Viscoplastic flow in slightly varying channels with wall slip pertaining to a magnetorheological (MR) polishing process
- Authors
- Kim, Pilkee; Seok, Jongwon
- Issue Date
- Sep-2011
- Publisher
- ELSEVIER SCIENCE BV
- Keywords
- Magnetorheological fluid; Viscoplastic material; Bi-viscosity constitutive model; Navier slip model; MRR; WIWNU
- Citation
- JOURNAL OF NON-NEWTONIAN FLUID MECHANICS, v.166, no.17-18, pp 972 - 992
- Pages
- 21
- Journal Title
- JOURNAL OF NON-NEWTONIAN FLUID MECHANICS
- Volume
- 166
- Number
- 17-18
- Start Page
- 972
- End Page
- 992
- URI
- https://scholarworks.bwise.kr/cau/handle/2019.sw.cau/21257
- DOI
- 10.1016/j.jnnfm.2011.05.007
- ISSN
- 0377-0257
1873-2631
- Abstract
- In this paper, the first analytical endeavor into the fluid dynamic modeling of an MR polishing process is reported. The velocity and shear stress fields of an MR fluid running through a thin slippery channel with a slightly varying height are analytically solved using a bi-viscosity constitutive model and a Navier slip model.

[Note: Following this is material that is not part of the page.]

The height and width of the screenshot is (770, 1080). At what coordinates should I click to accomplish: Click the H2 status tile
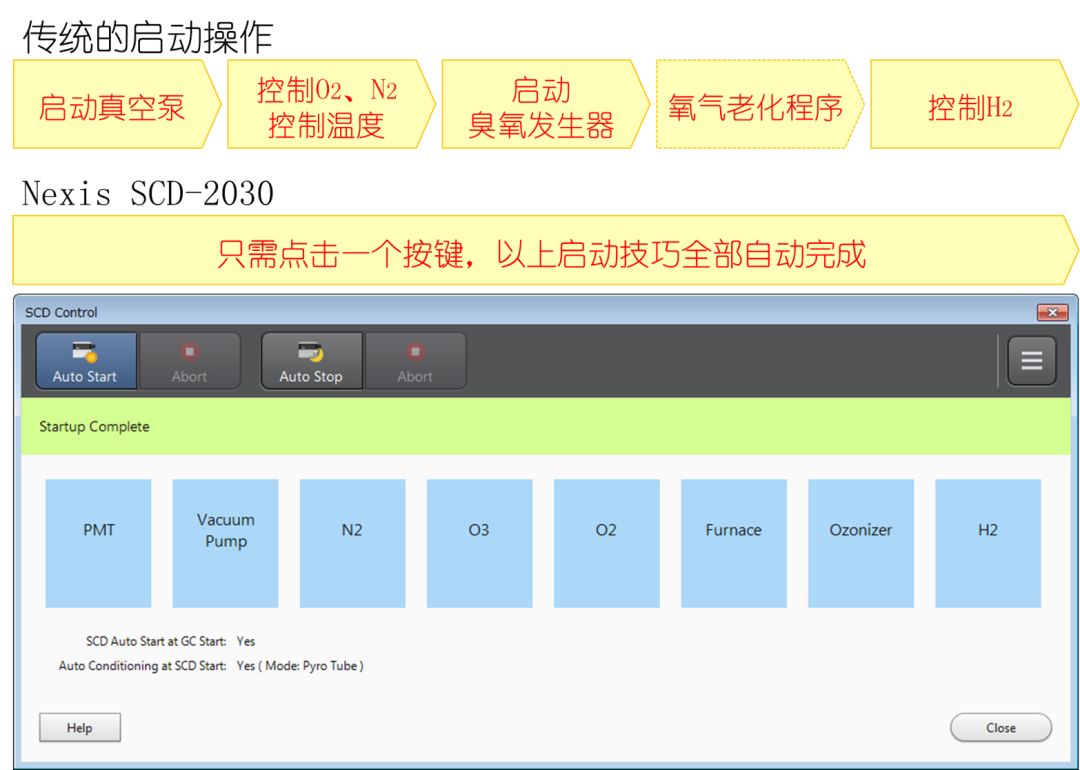987,543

Estimations of the mechanical power density and the total power per unit depth applied onto the channel surfaces are also presented. Analytical solutions for the Couette-Poiseuille flow behavior of a bi-viscous fluid flowing through either parallel or non-uniform channels are obtained, and the associated necessary and sufficient conditions characterizing a total of 5 types of flow are derived. The behaviors of the fluid are examined through the use of a parametric diagram of Bingham number (Bn) and Couette number (Co), i.e., Bn-Co or 1/Bn-1/Co diagram, by changing the geometric and operating conditions. Using these diagrams, variations in the rheological characteristics of the flow are investigated in great detail, with a special focus on the movement of the pseudo-core region. Finally, the mechanical power density field obtained for the flow in a converging-diverging channel is used to explain the wear mechanism in the MR polishing process. The effects of the power density field and the total power on the material removal rate (MRR) and the within-workpiece nonuniformity (WIWNU) with respect to various geometric and operating conditions are evaluated. (C) 2011 Elsevier B.V. All rights reserved.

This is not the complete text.